Fr, 21. September 2018

Wanderung

14.09.2017 21:57

Eine Jause gehört dazu

Zu jeder Wanderung gehören Pausen, in denen man bei einer guten Jause wieder Energie tanken kann. Aber wie sollte nun das richtige Jausenpaket für die Wandertour aussehen?

Aufgestiegen, Speck gegessen, Schnaps getrunken, abgestiegen", exakt diese Worte findet man in einem Gipfelbuch in den Karawanken - nur sollte so die richtige Jause für eine Wanderung beziehungsweise eine Bergtour aussehen?

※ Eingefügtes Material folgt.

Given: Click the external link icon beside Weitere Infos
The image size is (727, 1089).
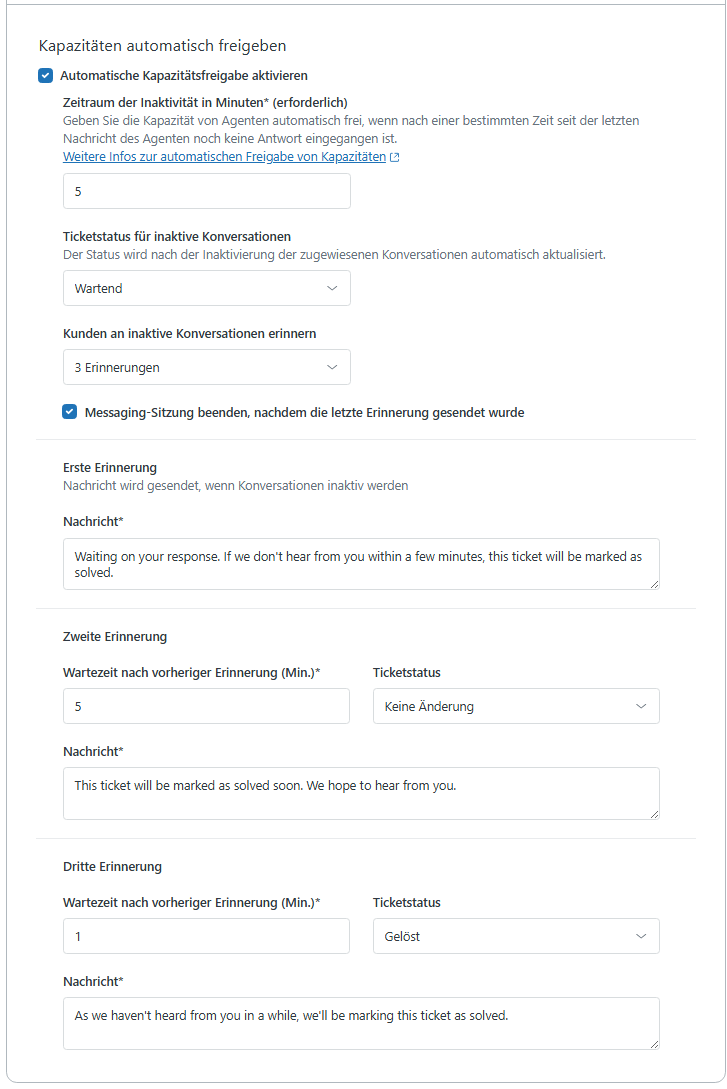Looking at the screenshot, I should click(x=395, y=158).
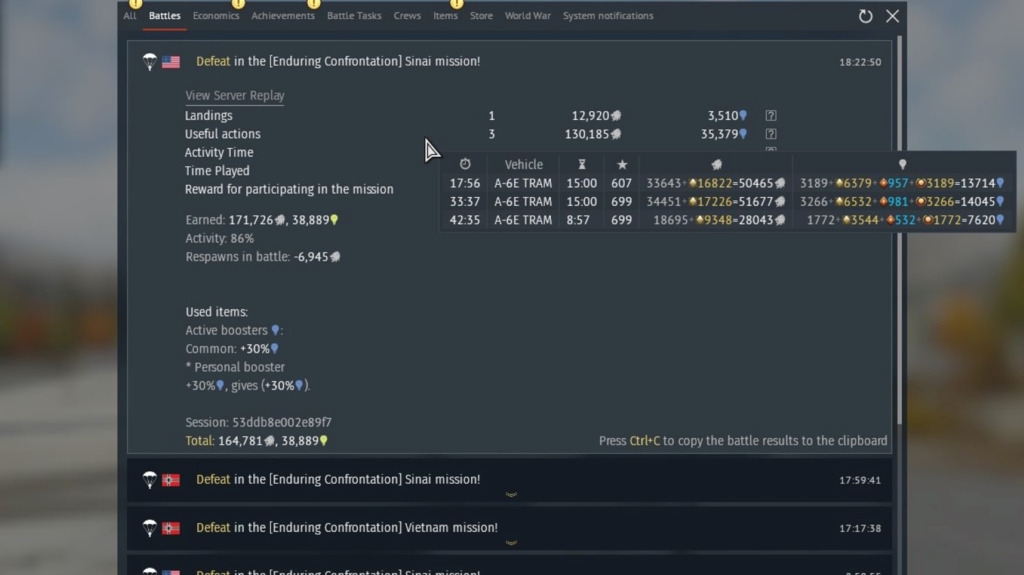
Task: Click the question mark icon beside Landings
Action: (x=771, y=116)
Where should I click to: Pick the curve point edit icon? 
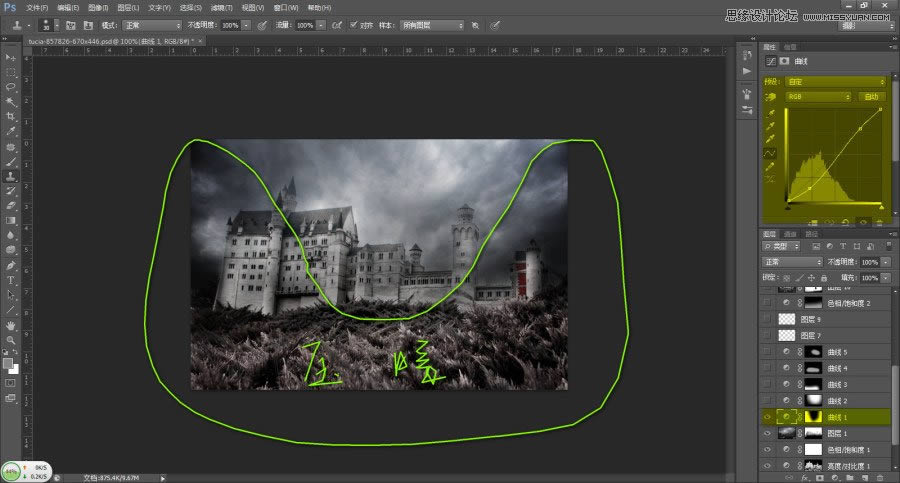tap(770, 152)
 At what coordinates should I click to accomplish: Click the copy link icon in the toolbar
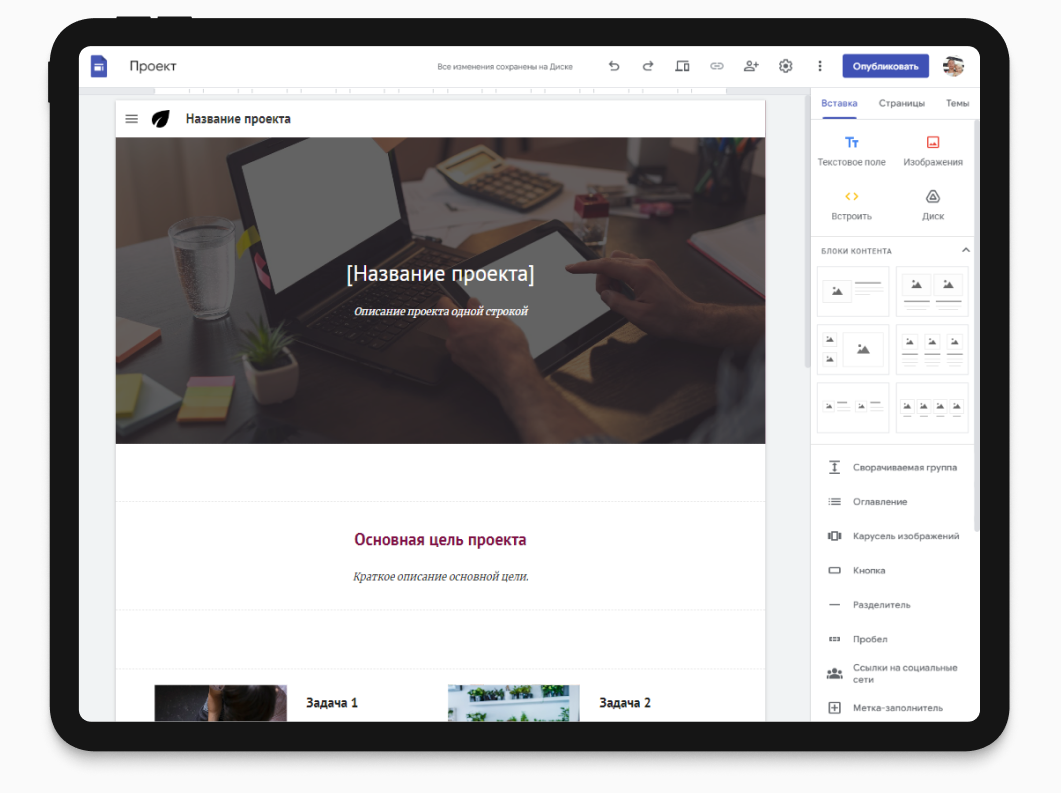pyautogui.click(x=716, y=65)
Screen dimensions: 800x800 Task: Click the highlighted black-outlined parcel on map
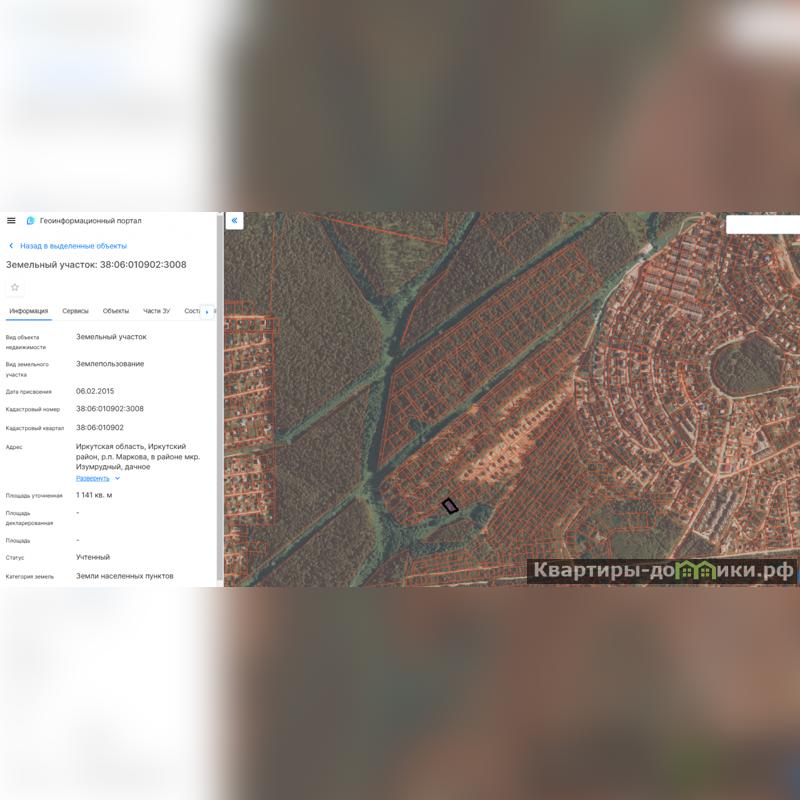tap(450, 507)
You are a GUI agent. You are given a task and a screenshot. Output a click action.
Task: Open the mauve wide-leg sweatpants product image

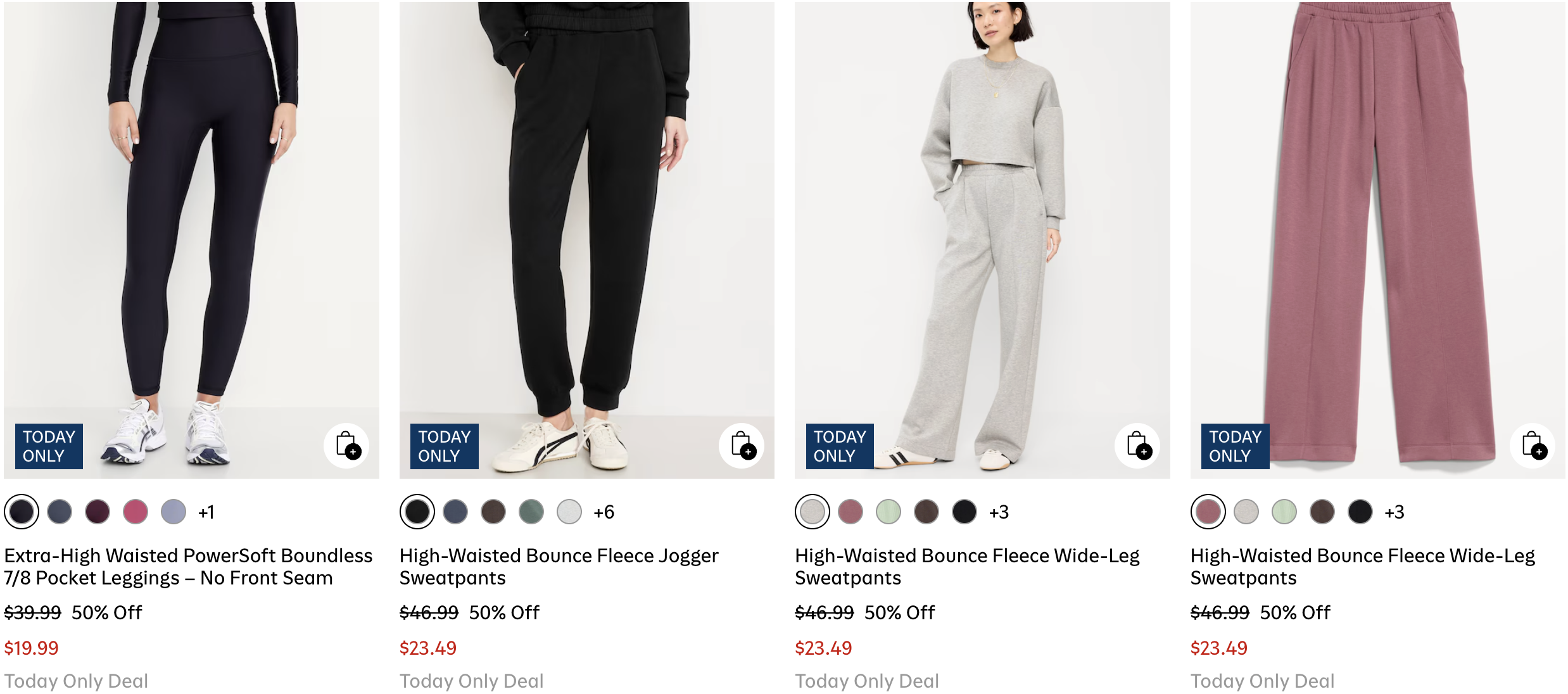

"Zumindest anno dazumal durfte der Gipfelschnaps, Speck, Käse und eine Scheibe Brot nicht fehlen", weiß Lotte Sorger, die eine Buschenschenke in Stein im Jauntal betreibt. Aber heute sollte man vor allem auf den Schnaps am höchsten Punkt eher verzichten - zumal man ja noch den kompletten Abstieg vor sich hat, bei dem die Konzentration keinesfalls getrübt sein sollte. Sorger: "Ein zünftiger Einkehrschwung nach der Tour ist sicher sinnvoller. Dort können sich Gipfelstürmer dann auch mit ruhigem Gewissen ihren Schnaps gönnen." So sieht das auch der Unterkärntner Allgemein- und Sportmediziner Hans-Jörg Molderings: "Es kommt natürlich bei jeder Wanderung darauf an, wie fordernd und anstrengend sie ist, aber in der Regel empfehlen sich vor allem Lebensmittel, die viel Flüssigkeit enthalten, Mineralien und Energie liefern, optimal für eine gesunde und hochwertige Wanderjause."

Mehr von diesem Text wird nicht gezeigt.